Plot Summary: We're back at Litchfield for another crazy season of drama, revenge, comedy, power struggles, sex, manipulation, and terrible food.
Producers: Jenji Kohan, Liz Friedman
Original Channel: Netflix
Based On: Piper Kerman's memoir Orange Is the New Black
Runtime: 60 min/episode
- Taylor Shilling as Piper Chapman
- Danielle Brooks as Tasha "Taystee" Jefferson
- Taryn Manning as Tiffany "Pennsatucky" Doggett
- Laura Prepon as Alex Vause
- Jason Biggs as Larry Bloom
Review: by NenaAfter blowing everyone away with the greatness that was the first season, I had high expectations for Jenji Kohan and her team to avoid the "sophomore slump" and continue delivering the goods. For the most part, they did not disappoint.
What I Liked:
The second season of Orange is the New Black had all of the gasp-inducing drama and plotlines of the first, but with even more this time around due to not only the ramifications of characters’ actions from the first season, but also newly introduced characters who brought their own personalities and emotional baggage to the table.
I really liked that Piper and her many issues weren’t the focus of every episode this time around. I can understand why it was necessary to do that in the first season since we were still getting to know the characters and figuring out the “Litchfield way of life”, as it were. This season gave more of the spotlight to other characters who hadn’t yet been focused on, and it was amazing. One of my favorite characters this season was a complete surprise: Miss Rosa. The elderly bald lady with cancer who’d only appeared in a handful of scenes up until now turned out to have quite an intriguing backstory. Robbing banks and kicking butt while looking awesome and barking out orders to her crew in Spanish? Yes, please! I loved how even cancer couldn’t take away her wickedly sharp wit and one-liners.

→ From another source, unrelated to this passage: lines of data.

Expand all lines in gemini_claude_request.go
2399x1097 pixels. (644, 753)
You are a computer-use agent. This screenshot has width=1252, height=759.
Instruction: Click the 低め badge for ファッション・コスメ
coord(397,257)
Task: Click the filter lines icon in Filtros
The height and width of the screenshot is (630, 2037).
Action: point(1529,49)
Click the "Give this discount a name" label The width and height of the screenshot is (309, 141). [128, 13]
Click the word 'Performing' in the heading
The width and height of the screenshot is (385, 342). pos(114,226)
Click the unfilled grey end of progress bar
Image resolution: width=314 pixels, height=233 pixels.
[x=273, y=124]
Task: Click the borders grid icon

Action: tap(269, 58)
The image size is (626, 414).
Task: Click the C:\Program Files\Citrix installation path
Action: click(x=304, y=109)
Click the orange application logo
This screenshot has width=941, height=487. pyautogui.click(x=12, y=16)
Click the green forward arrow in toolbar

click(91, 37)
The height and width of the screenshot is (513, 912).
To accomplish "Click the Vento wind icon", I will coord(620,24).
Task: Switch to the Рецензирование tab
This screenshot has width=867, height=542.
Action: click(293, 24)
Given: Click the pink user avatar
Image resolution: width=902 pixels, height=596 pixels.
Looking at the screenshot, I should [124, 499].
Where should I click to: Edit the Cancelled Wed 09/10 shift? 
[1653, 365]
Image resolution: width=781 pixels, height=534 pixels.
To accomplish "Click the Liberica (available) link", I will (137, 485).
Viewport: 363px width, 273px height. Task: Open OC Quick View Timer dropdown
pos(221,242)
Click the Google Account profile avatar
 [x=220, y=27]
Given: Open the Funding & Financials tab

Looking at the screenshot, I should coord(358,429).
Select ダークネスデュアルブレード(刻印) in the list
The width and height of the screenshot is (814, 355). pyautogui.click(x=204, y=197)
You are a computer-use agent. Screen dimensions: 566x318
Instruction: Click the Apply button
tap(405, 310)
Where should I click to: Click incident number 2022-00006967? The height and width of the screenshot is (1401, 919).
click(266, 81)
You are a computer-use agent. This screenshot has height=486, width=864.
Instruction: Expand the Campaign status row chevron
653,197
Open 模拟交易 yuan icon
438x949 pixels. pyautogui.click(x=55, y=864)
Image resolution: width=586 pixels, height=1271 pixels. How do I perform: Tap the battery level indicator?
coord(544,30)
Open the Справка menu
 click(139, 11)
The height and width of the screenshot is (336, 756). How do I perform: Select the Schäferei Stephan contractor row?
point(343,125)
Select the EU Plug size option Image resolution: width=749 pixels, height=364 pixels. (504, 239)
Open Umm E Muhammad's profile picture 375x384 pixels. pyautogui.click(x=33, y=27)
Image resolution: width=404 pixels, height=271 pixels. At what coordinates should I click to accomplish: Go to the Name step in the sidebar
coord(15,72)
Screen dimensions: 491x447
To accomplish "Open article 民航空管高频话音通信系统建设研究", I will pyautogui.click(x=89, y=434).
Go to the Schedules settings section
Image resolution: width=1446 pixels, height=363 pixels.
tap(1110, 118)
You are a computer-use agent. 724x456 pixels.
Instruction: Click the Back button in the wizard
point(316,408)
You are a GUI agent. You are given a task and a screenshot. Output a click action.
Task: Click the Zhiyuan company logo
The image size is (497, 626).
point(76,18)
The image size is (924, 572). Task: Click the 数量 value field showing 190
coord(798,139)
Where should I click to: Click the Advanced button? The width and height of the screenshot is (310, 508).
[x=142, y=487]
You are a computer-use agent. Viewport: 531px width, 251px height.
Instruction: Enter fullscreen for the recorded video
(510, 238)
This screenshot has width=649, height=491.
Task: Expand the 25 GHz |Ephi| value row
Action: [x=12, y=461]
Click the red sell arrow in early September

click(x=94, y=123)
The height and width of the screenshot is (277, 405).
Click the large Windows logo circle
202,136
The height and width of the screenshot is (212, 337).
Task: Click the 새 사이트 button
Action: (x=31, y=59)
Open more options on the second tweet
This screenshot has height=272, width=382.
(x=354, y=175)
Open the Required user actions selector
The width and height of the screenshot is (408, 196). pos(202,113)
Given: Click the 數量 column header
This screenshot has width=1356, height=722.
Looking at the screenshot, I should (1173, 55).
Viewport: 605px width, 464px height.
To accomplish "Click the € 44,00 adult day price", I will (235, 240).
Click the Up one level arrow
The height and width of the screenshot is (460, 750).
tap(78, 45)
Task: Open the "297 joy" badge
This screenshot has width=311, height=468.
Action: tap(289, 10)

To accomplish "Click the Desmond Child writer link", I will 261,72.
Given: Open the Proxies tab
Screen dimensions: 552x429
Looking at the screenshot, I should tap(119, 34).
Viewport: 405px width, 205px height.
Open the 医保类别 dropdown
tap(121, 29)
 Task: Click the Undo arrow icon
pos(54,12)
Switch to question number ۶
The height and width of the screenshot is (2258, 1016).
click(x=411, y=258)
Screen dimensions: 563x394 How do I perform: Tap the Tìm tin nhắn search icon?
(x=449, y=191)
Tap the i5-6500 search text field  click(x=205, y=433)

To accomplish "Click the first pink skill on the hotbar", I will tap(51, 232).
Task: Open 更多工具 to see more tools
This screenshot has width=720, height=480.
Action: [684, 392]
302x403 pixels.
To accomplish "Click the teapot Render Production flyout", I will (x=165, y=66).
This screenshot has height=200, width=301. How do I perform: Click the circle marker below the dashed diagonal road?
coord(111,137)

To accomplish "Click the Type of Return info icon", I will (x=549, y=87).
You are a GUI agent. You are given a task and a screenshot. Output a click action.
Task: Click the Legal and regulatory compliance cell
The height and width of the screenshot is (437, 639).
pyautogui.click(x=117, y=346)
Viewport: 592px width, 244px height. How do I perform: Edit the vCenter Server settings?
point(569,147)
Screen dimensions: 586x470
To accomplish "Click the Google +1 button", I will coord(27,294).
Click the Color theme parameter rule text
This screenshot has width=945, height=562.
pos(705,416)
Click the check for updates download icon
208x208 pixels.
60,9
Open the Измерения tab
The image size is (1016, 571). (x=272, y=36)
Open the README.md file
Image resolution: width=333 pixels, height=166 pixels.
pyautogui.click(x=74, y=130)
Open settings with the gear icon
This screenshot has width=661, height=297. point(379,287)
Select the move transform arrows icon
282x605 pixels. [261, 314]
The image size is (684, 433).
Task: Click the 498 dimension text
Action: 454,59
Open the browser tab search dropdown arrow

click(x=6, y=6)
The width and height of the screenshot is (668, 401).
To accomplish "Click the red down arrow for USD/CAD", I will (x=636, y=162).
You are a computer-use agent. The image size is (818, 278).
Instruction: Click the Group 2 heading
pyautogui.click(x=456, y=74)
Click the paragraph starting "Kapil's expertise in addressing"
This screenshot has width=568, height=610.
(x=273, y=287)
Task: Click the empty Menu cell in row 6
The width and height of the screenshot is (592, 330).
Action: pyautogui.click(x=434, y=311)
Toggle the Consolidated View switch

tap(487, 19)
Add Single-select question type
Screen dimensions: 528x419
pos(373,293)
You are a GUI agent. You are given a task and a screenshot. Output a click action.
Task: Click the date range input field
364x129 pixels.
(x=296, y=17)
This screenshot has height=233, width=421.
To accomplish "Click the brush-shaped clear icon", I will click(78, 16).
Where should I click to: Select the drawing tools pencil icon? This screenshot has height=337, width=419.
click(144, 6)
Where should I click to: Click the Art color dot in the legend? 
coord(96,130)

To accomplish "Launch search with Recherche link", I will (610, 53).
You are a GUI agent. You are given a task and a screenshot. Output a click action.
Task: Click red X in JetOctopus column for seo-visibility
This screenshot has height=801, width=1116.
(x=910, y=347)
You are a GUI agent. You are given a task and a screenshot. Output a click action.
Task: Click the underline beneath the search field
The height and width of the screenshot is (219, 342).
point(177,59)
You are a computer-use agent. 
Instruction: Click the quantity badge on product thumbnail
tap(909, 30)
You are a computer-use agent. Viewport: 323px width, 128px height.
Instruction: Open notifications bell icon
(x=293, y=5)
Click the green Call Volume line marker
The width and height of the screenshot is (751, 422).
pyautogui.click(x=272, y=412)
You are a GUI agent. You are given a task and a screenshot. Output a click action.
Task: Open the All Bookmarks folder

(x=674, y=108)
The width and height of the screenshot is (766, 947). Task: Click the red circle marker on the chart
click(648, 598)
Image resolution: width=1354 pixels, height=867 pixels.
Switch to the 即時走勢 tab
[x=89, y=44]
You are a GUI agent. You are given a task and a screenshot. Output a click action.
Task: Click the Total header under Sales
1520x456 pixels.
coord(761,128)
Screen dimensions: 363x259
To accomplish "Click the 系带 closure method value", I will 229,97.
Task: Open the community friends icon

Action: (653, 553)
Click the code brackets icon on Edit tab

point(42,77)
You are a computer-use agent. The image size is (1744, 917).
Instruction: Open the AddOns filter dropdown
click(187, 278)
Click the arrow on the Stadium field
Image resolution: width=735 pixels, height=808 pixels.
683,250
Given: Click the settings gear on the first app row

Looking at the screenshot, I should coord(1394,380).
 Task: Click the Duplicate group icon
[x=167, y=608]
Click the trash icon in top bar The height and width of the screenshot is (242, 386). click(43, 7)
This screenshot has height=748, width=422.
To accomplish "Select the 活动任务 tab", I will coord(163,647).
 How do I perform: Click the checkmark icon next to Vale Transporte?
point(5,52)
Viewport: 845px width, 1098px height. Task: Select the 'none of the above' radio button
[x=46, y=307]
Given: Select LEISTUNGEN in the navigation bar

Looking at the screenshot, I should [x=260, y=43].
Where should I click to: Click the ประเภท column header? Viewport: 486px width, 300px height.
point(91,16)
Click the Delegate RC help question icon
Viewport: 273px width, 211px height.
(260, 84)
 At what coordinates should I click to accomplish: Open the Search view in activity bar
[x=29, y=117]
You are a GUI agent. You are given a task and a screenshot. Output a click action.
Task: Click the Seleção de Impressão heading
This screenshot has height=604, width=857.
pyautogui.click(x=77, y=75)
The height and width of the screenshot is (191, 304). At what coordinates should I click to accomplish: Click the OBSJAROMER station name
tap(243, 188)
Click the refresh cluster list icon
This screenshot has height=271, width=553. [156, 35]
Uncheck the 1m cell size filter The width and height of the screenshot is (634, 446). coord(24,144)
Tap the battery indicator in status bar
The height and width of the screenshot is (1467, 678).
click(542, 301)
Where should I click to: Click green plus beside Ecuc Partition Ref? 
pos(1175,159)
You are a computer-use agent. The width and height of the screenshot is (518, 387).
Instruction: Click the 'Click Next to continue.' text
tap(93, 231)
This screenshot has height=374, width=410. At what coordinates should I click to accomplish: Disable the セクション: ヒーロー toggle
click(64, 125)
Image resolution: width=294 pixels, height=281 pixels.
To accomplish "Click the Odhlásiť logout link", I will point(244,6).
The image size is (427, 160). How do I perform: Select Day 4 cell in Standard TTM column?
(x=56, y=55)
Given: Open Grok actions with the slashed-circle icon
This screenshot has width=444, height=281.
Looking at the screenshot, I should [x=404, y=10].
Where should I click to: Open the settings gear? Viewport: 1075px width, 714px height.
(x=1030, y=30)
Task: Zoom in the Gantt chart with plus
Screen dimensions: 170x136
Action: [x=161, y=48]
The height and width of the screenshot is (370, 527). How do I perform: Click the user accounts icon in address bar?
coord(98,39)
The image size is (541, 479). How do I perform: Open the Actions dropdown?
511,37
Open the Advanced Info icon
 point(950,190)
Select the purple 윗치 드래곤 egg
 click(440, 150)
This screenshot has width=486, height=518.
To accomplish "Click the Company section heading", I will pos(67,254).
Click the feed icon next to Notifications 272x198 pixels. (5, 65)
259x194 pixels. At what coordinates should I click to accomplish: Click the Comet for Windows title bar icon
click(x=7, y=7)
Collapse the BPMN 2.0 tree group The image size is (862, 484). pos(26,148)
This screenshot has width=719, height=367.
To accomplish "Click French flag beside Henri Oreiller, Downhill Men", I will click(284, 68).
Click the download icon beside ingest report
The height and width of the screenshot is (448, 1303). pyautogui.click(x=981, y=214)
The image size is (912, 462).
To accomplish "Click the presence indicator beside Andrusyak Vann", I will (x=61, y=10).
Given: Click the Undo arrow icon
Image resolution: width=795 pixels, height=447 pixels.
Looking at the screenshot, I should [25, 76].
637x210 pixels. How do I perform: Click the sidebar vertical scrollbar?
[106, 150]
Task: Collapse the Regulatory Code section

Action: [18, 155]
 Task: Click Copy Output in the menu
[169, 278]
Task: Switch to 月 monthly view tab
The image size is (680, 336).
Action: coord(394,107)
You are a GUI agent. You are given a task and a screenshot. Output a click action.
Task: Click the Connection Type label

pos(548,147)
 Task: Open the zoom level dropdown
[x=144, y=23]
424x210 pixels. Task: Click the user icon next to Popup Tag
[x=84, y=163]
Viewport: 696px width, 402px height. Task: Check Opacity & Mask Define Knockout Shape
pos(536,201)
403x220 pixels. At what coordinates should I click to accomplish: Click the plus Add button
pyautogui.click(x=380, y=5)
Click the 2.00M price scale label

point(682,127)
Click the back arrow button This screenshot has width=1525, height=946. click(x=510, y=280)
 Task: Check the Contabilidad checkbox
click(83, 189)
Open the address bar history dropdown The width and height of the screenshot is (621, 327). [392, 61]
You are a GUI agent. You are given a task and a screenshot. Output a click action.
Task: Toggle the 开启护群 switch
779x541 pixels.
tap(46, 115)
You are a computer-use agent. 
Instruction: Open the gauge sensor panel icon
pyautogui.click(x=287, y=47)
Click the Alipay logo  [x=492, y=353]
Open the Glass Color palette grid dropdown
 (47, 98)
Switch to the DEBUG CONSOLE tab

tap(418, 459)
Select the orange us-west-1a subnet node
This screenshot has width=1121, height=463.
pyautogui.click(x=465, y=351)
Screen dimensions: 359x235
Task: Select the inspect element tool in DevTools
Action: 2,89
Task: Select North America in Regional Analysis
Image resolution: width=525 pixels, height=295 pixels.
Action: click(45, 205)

Bouncing off of that, many of the older women had larger roles to play this season. Red, despite losing her title as kitchen queen, still had a lot going on in the drama department, especially when her old nemesis, Vee, showed up. Speaking of Vee, Lorraine Toussaint deserves every award possible for this role. Her performance was brilliant. More on her later. Gloria stepped into her role as Red’s successor with no-nonsense authority and plenty of sass, per her usual standard. Sister Ingalls had some interesting moments with her participation in the hunger strike and her passion for inmates’ rights. One set of ladies that particularly stood out this season were the aptly named “Golden Girls” a.k.a. Frieda, Irma, and Taslitz, three of the elderly inmates who took Red into their fold when she’d lost her squad after the incidents of last season and who were much, much more than they seemed. Word to the wise: don’t leave sharp objects around them.
I also liked how the plot continued to develop evenly between character interactions and outside elements impacting the prison. Everyday things like administrative issues, prison corruption, storms, probation, and protests were played out very realistically.
What I Didn’t Like:
The characters I disliked continued to say and do things that reinforced my dislike of them (Piper, Figueroa, Alex, Healy), and a few of the characters I’d previously liked started to get annoying after a while. I will admit that Piper became slightly more tolerable this season since she’d been through some tough situations and gotten off her WASP-y high horse. Bennett and Daya’s relationship/baby drama grew stale over the course of the season, not to mention the fact that they were making stupid decisions (Bennett) and unreasonable demands (Daya). I couldn’t find it in myself to care about their situation as much as I used to.
Vee. Vee, Vee, Vee. As I mentioned before, if Lorraine Toussaint doesn’t get some kind of award for her performance, it will be a terrible shame. I’m putting Vee in both categories because I absolutely despised her as a character, which is a testament to Ms. Toussaint’s amazing talent. Vee was a textbook psychopath. Calculating, manipulative, violent, and completely unremorseful, Vee had no redeeming qualities save for her charm, and even that was used for evil. There was not a single drop of goodness or compassion within her. She took Taystee under her wing and pretended to be a mother figure to her only to use Taystee’s love and loyalty for her own benefit at every possible opportunity and sabotage Taystee’s friendships (most notably with Poussey) when she perceived them as infringing on her schemes. The psychologist in me wanted to know what (or who) made Vee into such a vile person and what the motivation for her behavior was beyond money and power. I felt like there had to be an underlying factor of some kind that we didn’t know about, so I was upset that we didn’t get to see any of Vee’s past from before she met Taystee.
Sophia didn’t have nearly as much of a prominent role this season, which disappointed me a little. I understand that she is just one part of a large cast of characters who all, for one reason or another, deserve a turn in the spotlight, but I’m spoiled on Laverne Cox’s great acting and I wanted more. Sue me.
Without spoiling too much, I also felt that Larry and Polly both made decisions this season that had a strongly negative impact on my opinion of them as characters. I was unable to see either of them in the same light after certain events occurred.